On Thursday, the Labor Department said that applications for last week for benefits from unemployment dropped by 6,000 to an adjusted seasonally rate of 275,000. The average of four weeks, which is a much less volatile number, was up only 500 to 275,750.
Applications for benefits have increased by 11,000 previous week to over 281,000. However, even that slight uptick kept the benefit claims, which is a proxy for layoffs, below the all-important threshold of 300,000. Applications have been less than that level for the last six months, a stretch that has not been seen for the past 42 years.
Last week, the federal government reported that the rate of unemployment had fallen to a low of seven years at 5.1% for August. That put the rate at a level that was viewed by many economists as being full employment, which is one of the major goals of the Federal Reserve for managing the economy.
The report indicated that the amount of people receiving benefits for unemployment stood at over 2.25 million during the week that ended August 29, which was up 1,000 from the week before.

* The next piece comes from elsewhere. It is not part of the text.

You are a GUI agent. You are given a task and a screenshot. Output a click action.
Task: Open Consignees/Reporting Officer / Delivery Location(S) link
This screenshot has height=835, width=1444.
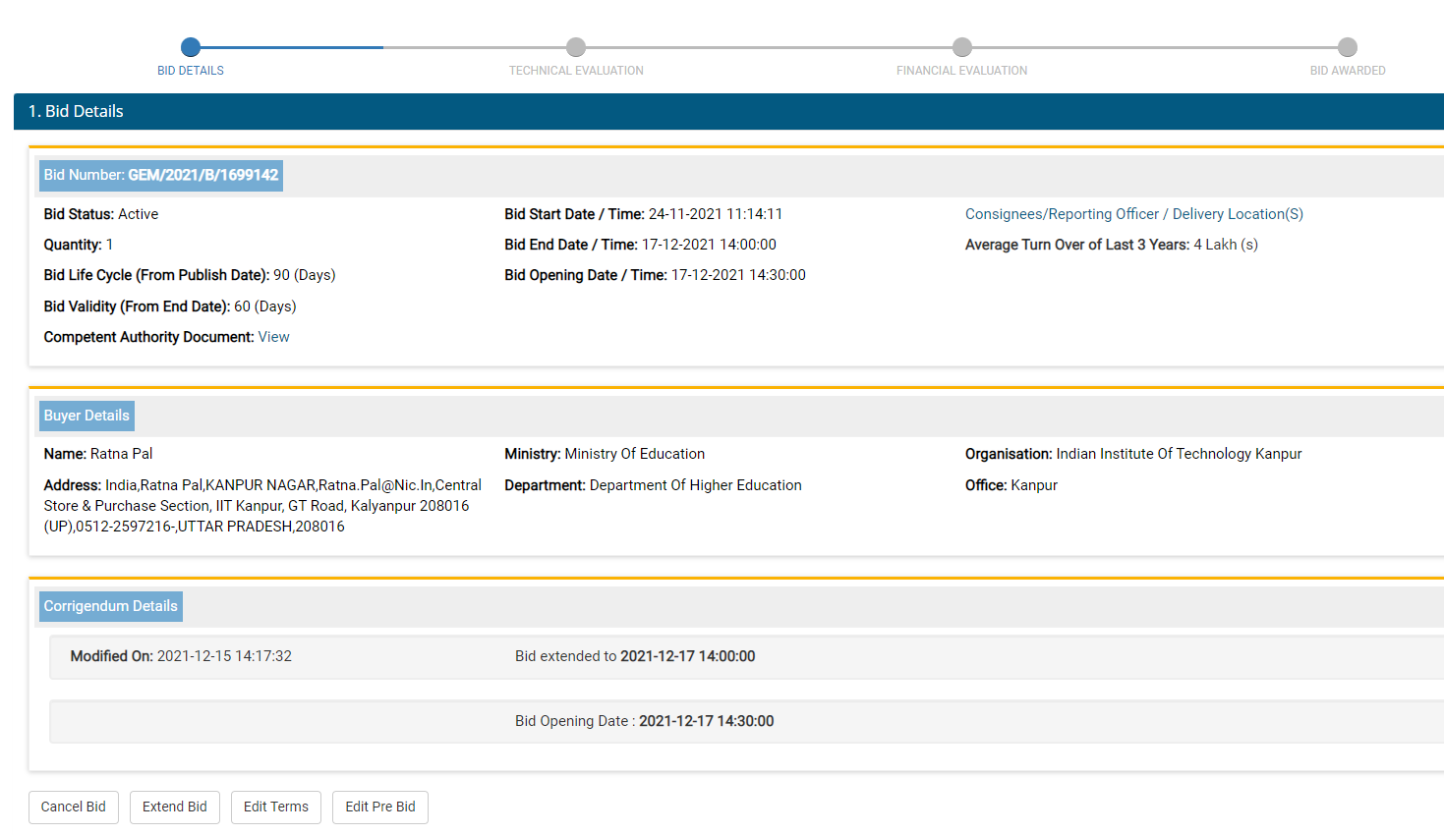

The central bank is following closely all the different economic data in advance of its monthly meeting next when officials might decide to increase the interest rate for the first time in nearly nine years.
A key rate for the Fed has been close to zero since December of 2008, when the bank battled to pull the U.S. economy from its worst downturn economically since the 1930s.
Unemployment dropped significantly since then when it reached a high of 10% during the recession.
However, another priority of the Fed is maintaining the rate of inflation rising to its optimum 2% rate a year, a goal that it has not been able to met.